____ INPUT MATERIAL
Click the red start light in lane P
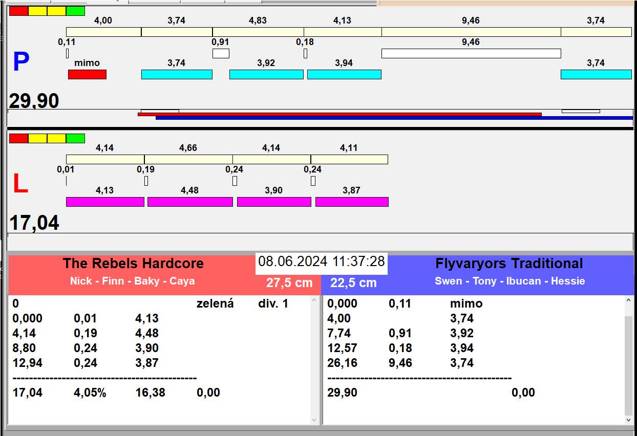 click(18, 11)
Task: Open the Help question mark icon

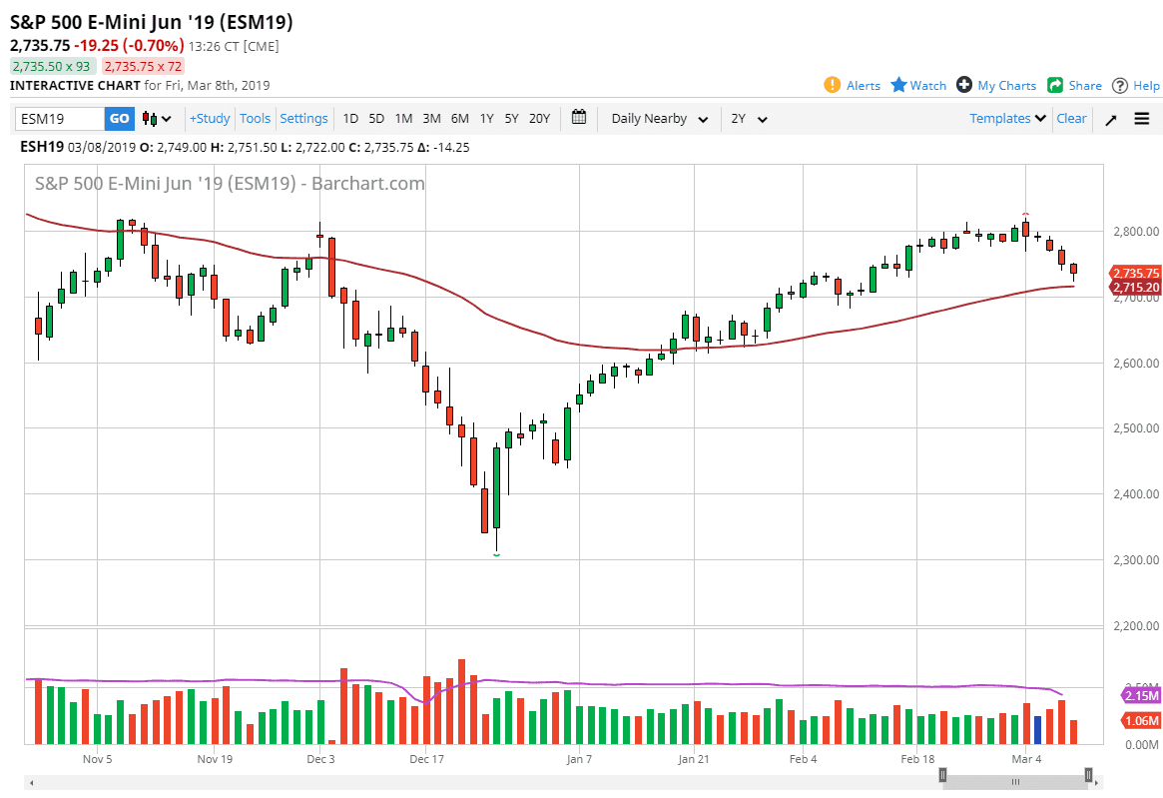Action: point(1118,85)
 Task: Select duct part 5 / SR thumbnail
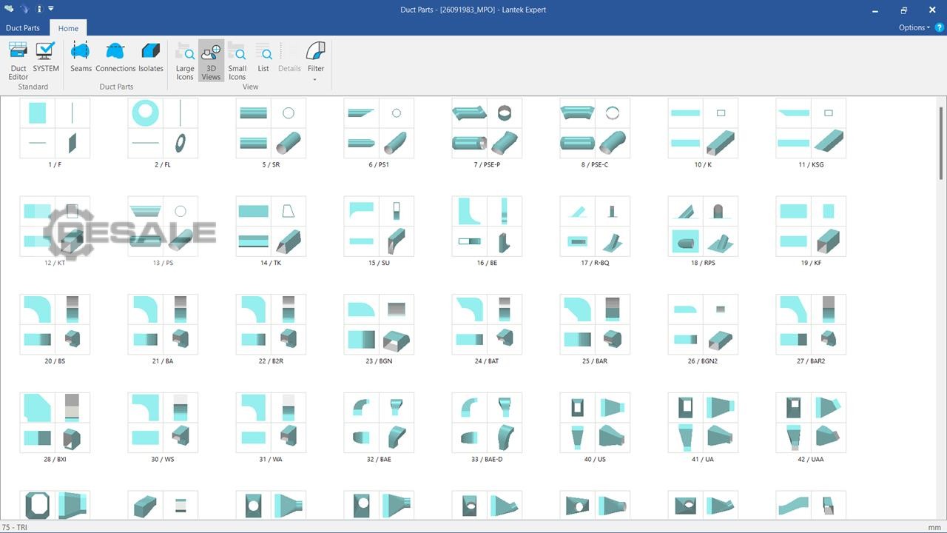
________
Each entry above must be duplicated precisely; none of the pictures may be included.

**EXERCISE ANSWER**.
Click the red start light in lane P
 click(18, 11)
Task: Open the Help question mark icon

Action: point(1118,85)
 Task: Select duct part 5 / SR thumbnail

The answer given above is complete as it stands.